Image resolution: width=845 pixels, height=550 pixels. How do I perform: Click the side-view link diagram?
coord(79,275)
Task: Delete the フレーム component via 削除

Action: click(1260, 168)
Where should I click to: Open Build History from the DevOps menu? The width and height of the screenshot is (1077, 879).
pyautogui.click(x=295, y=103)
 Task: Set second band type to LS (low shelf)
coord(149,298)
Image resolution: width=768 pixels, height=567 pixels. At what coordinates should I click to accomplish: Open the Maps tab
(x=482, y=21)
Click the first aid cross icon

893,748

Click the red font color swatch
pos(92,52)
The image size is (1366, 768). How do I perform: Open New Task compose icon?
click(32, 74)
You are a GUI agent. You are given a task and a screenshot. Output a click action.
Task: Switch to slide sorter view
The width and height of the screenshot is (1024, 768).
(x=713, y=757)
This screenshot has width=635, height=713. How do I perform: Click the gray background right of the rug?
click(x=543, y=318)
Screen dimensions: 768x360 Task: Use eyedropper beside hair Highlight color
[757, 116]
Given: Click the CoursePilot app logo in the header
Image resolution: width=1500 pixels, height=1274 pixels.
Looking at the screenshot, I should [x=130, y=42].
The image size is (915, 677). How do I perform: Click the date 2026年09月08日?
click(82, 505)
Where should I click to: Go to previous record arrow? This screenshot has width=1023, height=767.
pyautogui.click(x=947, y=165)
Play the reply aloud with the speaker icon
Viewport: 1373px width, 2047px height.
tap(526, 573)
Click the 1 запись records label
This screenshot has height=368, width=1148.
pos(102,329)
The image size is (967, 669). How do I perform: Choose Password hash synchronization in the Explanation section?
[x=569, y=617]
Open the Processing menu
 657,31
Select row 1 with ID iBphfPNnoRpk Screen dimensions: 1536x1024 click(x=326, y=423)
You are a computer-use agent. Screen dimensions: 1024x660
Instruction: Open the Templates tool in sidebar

──────

### Task
Each line of the data needs to be repeated exactly.

### Output below
Image resolution: width=845 pixels, height=550 pixels. How do I perform: Click the side-view link diagram?
coord(79,275)
Task: Delete the フレーム component via 削除

Action: click(1260, 168)
Where should I click to: Open Build History from the DevOps menu? The width and height of the screenshot is (1077, 879).
pyautogui.click(x=295, y=103)
 Task: Set second band type to LS (low shelf)
coord(149,298)
Image resolution: width=768 pixels, height=567 pixels. At what coordinates should I click to accomplish: Open the Maps tab
(x=482, y=21)
Click the first aid cross icon

893,748

Click the red font color swatch
pos(92,52)
The image size is (1366, 768). How do I perform: Open New Task compose icon?
click(32, 74)
You are a GUI agent. You are given a task and a screenshot. Output a click action.
Task: Switch to slide sorter view
The width and height of the screenshot is (1024, 768).
(x=713, y=757)
This screenshot has width=635, height=713. How do I perform: Click the gray background right of the rug?
click(x=543, y=318)
Screen dimensions: 768x360 Task: Use eyedropper beside hair Highlight color
[757, 116]
Given: Click the CoursePilot app logo in the header
Image resolution: width=1500 pixels, height=1274 pixels.
Looking at the screenshot, I should [x=130, y=42].
The image size is (915, 677). How do I perform: Click the date 2026年09月08日?
click(82, 505)
Where should I click to: Go to previous record arrow? This screenshot has width=1023, height=767.
pyautogui.click(x=947, y=165)
Play the reply aloud with the speaker icon
Viewport: 1373px width, 2047px height.
tap(526, 573)
Click the 1 запись records label
This screenshot has height=368, width=1148.
pos(102,329)
The image size is (967, 669). How do I perform: Choose Password hash synchronization in the Explanation section?
[x=569, y=617]
Open the Processing menu
 657,31
Select row 1 with ID iBphfPNnoRpk Screen dimensions: 1536x1024 click(x=326, y=423)
You are a computer-use agent. Screen dimensions: 1024x660
Instruction: Open the Templates tool in sidebar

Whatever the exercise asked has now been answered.